> TASK DIRECTIONS
Turn the stretch of rows from the line containing "Where should I" through the line containing "tap(11, 45)" into a two-column CSV with the headers instruction and answer. Give one CSV line per row, with its text and its answer each in a single quoted field and any line breaks replaced by spaces.

> Item coordinate data

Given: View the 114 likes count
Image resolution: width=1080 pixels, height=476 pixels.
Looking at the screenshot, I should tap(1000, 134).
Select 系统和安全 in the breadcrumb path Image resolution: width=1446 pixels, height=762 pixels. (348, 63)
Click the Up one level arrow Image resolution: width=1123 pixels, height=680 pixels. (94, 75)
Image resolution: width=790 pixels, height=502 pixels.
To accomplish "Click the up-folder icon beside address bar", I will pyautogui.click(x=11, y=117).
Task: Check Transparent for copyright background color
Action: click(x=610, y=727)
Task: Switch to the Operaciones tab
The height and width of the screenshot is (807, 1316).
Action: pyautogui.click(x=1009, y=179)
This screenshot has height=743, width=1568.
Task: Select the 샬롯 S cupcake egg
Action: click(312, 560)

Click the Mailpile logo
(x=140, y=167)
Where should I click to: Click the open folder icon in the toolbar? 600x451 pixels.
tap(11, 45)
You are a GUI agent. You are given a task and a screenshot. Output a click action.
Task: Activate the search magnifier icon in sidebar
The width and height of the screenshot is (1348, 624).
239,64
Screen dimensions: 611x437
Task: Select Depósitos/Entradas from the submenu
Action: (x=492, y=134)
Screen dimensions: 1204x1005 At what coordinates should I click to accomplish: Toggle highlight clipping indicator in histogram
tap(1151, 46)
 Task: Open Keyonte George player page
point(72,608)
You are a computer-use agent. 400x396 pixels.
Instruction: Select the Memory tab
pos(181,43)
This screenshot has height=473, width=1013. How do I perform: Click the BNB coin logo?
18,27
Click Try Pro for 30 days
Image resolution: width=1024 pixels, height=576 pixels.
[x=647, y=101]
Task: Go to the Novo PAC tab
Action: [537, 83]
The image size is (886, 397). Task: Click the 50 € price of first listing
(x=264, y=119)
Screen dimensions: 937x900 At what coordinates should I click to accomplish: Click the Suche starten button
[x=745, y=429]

> ANSWER FOR THIS EXERCISE
instruction,answer
"Where should I click to: Click the open folder icon in the toolbar? 600x451 pixels.","tap(11, 45)"